Equine specimens 1.5 cm in length were obtained from 3 cm caudal to the termination of the conus medullaris and submitted for histopathologic analysis. Specimens (HERDA n = 4; control n = 5) were fixed for a minimum of 24 hours in 10% neutral buffered formalin and were routinely processed for histopathologic examination, embedded in paraffin, and sectioned at 5 μm. Resulting sections were stained with hematoxylin and eosin (HE) and Masson’s trichrome. One HE-stained section was evaluated per animal. Hypervascularity was defined as the presence of a single large dilated vessel within the FT or numerous small vessels. The presence of adipose tissue was scored on a 0 to 3 scale, with 0 = no adipose present, 1 = adipose present in less than 10% of the specimen, 2 = adipose present in 10% to 50% of the specimen, and 3 = adipose present in greater than 50% of the specimen. IHC for CD3 and CD20 (T and B lymphocytes, respectively) was performed on 2 HERDA cases and 5 controls. Rabbit monoclonal anti-CD20 antibody (RB = 9013-P; Thermo Scientific) and rabbit monoclonal anti-CD3 antibody (A0452; DAKO) were used.^5,25 For immunohistochemistry, cellularity was scored as mild (<20 lymphocytes/hpf), moderate (20–100 lymphocytes/hpf), or severe (>100 lymphocytes/hpf). Specimens were photographed in sagittal section.

Human FT specimens (EDS-TCS n = 2; TCS n = 1) were fixed in formalin at the time of surgery. Samples were processed for histopathologic examination according to standard procedure, embedded in paraffin, and sectioned at 4 μm. Slides were stained with HE and Masson’s trichrome, and immunolabeling for the common leukocyte marker CD45 (EDS-TCS n = 2) was performed using prediluted mouse anti-human monoclonal antibody to CD45 (PD7/26 and 2B1; Dako; cat# GA751). Specimens were photographed in sagittal section.

Ultrastructure

Equine specimens of 1.5 cm in length were submitted for ultrastructural analysis and were obtained from 4.5 cm caudal to the termination of the conus medullaris. Specimens (HERDA n = 4; control n = 5) were formalin-fixed for 24 hours prior to transfer to glutaraldehyde in preparation for transmission electron microscopy (TEM) processing. After primary fixation in glutaraldehyde, samples were washed with 0.1 M cacodylate buffer. Samples were postfixed with 1% osmium tetroxide in 0.1 M cacodylate buffer, dehydrated in a gradient series of acetone, infiltrated, and embedded in Spurr.²⁴ A Power Tome Ultramicrotome (RMC, Boeckeler Instruments) was used to cut 70 nm thin sections and post stained with uranyl acetate and lead citrate. The FT was imaged using a JEOL 100CX Transmission Electron Microscope (Japan Electron Optics Laboratory).

#### [SUPPLIED ENTRIES]

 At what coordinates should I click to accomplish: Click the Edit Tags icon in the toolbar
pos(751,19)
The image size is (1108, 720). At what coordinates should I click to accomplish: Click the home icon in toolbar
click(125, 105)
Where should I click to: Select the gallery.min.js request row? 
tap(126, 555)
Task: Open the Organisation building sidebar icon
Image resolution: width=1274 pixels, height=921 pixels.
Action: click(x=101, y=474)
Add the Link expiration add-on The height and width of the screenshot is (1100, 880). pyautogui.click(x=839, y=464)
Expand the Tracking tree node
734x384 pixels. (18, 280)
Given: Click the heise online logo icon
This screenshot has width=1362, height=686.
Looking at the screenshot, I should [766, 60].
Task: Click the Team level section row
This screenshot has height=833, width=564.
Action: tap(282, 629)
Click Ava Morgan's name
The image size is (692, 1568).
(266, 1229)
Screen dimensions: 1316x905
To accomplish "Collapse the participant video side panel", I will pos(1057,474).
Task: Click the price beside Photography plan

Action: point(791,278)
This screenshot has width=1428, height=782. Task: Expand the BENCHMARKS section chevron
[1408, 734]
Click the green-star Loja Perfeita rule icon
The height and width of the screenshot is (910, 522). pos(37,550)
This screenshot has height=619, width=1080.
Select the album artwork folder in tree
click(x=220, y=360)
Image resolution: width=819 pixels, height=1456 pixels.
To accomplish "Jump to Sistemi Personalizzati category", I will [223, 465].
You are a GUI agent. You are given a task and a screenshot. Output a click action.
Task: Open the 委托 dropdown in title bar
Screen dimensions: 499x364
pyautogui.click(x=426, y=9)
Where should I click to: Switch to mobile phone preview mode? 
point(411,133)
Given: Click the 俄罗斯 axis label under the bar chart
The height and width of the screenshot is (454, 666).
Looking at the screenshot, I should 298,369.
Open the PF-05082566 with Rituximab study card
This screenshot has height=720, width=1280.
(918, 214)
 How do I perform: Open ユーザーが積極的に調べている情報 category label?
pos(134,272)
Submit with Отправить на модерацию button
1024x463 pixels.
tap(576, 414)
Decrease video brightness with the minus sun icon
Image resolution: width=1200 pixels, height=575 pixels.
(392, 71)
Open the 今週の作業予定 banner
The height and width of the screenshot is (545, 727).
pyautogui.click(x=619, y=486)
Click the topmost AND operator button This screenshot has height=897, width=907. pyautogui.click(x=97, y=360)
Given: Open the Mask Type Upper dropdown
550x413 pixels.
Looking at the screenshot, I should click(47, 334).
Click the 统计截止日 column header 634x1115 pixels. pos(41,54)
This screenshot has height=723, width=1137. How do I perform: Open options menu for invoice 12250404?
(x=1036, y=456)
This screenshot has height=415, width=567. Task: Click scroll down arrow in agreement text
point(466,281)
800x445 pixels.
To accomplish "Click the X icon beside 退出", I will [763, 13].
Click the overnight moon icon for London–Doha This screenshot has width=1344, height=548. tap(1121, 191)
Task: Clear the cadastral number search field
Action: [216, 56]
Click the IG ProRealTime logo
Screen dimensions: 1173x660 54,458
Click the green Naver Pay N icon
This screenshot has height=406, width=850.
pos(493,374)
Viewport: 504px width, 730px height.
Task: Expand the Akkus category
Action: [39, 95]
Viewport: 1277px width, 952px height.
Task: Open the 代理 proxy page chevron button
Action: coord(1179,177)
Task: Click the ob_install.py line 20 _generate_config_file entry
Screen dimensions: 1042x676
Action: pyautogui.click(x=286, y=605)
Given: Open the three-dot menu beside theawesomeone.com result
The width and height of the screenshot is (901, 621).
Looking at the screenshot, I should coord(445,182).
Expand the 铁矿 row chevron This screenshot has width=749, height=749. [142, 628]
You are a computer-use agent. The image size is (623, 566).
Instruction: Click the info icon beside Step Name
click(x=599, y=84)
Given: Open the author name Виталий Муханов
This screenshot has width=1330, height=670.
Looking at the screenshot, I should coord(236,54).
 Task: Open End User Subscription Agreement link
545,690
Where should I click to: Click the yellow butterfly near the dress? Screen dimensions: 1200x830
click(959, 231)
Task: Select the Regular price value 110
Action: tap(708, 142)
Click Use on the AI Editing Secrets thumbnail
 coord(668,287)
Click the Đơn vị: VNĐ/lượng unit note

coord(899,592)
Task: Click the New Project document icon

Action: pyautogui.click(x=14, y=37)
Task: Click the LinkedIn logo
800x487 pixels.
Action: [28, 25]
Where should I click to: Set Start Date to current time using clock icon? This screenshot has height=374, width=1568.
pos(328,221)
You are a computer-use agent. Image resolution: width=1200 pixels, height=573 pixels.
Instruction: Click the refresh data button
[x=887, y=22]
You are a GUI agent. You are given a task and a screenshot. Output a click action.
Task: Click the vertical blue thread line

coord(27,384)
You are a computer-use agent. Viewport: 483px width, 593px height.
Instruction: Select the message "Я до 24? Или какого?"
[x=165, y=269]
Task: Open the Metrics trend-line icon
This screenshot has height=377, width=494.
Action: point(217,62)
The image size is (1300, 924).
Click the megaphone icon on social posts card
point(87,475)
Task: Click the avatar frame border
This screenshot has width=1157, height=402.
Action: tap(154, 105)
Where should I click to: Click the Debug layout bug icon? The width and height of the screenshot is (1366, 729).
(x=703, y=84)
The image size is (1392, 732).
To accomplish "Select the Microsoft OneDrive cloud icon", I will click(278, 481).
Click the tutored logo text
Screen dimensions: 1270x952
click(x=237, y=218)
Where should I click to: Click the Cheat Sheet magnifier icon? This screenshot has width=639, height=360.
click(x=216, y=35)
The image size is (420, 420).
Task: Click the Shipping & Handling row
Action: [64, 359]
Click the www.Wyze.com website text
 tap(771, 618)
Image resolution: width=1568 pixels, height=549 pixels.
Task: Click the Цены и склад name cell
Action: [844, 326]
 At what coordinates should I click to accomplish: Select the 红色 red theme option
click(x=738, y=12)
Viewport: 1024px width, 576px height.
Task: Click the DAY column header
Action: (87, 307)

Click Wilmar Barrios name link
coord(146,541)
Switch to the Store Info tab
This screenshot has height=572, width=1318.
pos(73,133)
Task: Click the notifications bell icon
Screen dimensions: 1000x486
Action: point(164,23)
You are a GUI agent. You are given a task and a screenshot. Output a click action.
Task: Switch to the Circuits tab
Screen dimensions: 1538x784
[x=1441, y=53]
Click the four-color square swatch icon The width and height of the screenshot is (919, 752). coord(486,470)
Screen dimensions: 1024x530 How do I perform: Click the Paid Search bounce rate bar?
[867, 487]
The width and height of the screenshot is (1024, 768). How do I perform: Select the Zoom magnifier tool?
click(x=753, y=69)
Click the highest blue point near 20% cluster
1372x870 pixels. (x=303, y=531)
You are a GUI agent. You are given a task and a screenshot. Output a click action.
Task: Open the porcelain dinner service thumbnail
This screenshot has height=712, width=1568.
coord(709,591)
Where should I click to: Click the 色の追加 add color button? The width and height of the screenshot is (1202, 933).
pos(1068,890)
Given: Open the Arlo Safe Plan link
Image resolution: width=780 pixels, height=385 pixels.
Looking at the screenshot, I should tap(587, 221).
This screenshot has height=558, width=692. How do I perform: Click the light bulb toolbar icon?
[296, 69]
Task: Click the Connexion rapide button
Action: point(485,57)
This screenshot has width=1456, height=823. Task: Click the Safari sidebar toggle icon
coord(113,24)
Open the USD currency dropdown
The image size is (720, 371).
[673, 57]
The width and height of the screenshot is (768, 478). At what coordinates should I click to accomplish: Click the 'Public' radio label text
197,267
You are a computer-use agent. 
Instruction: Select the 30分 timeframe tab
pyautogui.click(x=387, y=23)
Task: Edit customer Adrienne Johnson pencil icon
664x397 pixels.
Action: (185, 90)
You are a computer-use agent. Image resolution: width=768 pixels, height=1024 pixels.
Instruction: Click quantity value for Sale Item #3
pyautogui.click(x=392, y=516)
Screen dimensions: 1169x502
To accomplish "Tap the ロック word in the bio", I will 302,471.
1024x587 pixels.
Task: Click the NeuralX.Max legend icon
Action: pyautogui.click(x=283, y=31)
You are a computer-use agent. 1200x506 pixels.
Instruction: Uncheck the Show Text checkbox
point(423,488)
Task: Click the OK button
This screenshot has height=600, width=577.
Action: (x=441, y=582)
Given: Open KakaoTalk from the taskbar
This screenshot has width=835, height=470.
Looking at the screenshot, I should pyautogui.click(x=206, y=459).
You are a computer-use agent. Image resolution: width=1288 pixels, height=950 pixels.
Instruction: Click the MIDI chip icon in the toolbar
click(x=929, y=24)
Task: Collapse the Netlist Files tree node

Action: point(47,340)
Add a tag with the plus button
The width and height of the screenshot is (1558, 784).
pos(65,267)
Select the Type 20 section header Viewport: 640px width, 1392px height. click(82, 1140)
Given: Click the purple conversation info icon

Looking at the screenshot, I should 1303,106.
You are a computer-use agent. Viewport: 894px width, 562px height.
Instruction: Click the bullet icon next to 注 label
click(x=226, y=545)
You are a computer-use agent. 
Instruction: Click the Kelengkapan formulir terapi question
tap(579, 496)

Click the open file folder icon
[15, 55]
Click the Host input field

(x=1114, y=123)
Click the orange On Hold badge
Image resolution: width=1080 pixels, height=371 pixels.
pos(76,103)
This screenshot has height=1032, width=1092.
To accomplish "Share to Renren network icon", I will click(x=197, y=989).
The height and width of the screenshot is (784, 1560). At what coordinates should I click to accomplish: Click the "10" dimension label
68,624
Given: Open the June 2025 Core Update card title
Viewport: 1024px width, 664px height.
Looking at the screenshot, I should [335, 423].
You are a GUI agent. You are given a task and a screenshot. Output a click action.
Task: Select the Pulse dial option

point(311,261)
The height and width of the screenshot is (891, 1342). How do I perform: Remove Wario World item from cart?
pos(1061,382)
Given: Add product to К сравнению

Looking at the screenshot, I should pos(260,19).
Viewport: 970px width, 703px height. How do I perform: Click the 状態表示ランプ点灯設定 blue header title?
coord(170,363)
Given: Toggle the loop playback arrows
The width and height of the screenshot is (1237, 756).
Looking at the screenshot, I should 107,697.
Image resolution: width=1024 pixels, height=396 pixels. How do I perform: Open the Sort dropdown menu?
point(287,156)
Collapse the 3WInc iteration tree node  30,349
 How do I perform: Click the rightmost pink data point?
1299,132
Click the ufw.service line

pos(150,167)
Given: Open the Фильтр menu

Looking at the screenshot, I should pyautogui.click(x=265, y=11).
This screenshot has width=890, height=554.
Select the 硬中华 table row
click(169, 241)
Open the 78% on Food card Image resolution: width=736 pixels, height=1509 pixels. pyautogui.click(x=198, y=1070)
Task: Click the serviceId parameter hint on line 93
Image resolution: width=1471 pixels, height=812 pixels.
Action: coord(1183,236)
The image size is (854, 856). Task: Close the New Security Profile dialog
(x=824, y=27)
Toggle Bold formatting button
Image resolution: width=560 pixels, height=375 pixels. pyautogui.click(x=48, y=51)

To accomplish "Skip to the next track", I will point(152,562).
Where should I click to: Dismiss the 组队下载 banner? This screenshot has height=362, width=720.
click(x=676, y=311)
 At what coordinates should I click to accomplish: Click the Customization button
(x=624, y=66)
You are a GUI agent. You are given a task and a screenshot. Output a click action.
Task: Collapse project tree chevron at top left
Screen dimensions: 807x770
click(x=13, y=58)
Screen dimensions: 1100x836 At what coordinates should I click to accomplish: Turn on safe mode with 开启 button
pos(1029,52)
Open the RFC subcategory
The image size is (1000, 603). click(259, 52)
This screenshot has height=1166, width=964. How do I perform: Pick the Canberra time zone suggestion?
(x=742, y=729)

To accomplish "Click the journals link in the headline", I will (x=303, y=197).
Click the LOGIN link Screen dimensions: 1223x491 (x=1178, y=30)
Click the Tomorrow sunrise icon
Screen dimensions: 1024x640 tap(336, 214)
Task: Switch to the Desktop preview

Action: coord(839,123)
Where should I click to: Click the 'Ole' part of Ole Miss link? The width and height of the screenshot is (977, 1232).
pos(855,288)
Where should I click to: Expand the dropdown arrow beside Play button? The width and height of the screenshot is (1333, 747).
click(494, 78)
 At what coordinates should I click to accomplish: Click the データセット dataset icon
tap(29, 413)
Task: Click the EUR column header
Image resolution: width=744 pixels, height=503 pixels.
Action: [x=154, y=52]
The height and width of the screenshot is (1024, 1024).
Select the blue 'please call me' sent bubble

#### [EXERCISE DESCRIPTION]
Reproduce word for word everything in the methods excerpt from "Equine specimens of" down to "Electron Optics Laboratory).".

#### [TASK SOLUTION]
Equine specimens of 1.5 cm in length were submitted for ultrastructural analysis and were obtained from 4.5 cm caudal to the termination of the conus medullaris. Specimens (HERDA n = 4; control n = 5) were formalin-fixed for 24 hours prior to transfer to glutaraldehyde in preparation for transmission electron microscopy (TEM) processing. After primary fixation in glutaraldehyde, samples were washed with 0.1 M cacodylate buffer. Samples were postfixed with 1% osmium tetroxide in 0.1 M cacodylate buffer, dehydrated in a gradient series of acetone, infiltrated, and embedded in Spurr.²⁴ A Power Tome Ultramicrotome (RMC, Boeckeler Instruments) was used to cut 70 nm thin sections and post stained with uranyl acetate and lead citrate. The FT was imaged using a JEOL 100CX Transmission Electron Microscope (Japan Electron Optics Laboratory).